Although unconventional for horses, Roberts was confident in this approach: “If it can go into the mammary gland it’s obviously gentle enough to come into direct contact with the bone.” Roberts treated Star with the cephapirin sodium every other day, and the wound gradually healed. Roberts believes this additional antibiotic treatment helped prevent infection and facilitated Star’s steady recovery.
Just as with Buddy, Star’s healing jaw could not withstand the torque forces of grazing, so the gelding was kept off pasture.

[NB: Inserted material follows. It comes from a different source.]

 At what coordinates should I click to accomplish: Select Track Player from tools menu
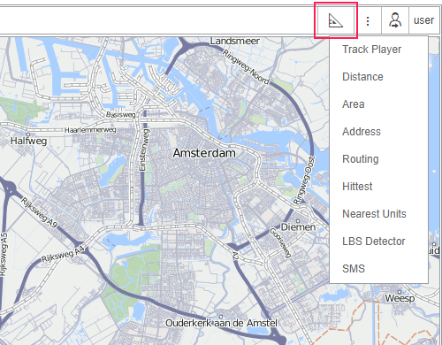coord(371,50)
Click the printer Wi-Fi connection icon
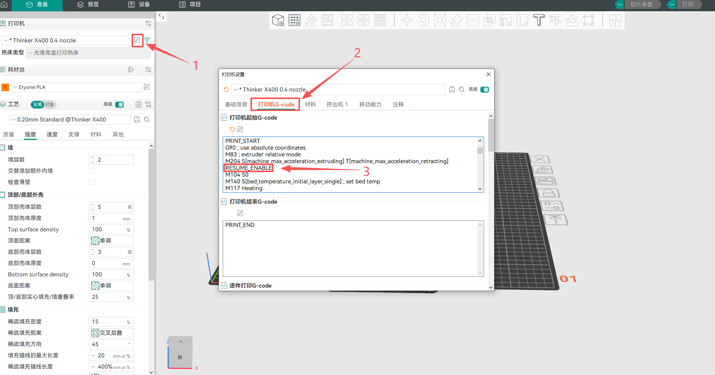 [147, 40]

But, because of his age, he was already receiving complete pelleted feed that included roughage so his nutritional needs were not a concern.
Throughout his ordeal, Star was a model patient. “Other than right when I found it, he never stopped eating,” says Roberts. “That is really the key to why he did so well. He is known here at the barn as the Energizer Bunny—nothing gets in his way. He’s going to do his daily routine or bust.”
Star’s wound was completely closed about a month later, and the gelding healed without any problems. “I was anticipating him developing a sequestrum, which is a piece of dead bone that migrates to the surface, but he never did. I palpate his mandibles now, because it’s amazing to me, and I can still feel a concave area,” says Roberts. “But he’ll let you mess with it and he’s fine.”
Two horses, two broken jaws, two full recoveries. These successes were a result of prompt care, dedicated nursing and, says Roberts, the good appetites of the patients. “Horses generally recover from jaw fractures really well, but some have a really hard time,” she says. “I think the key is eating. If a fractured jaw stops a horse from eating, things get very complicated very quickly and the outlook isn’t so good. In both cases, the horses kept eating and I think that made a huge difference. It’s always nice when things turn out this well.”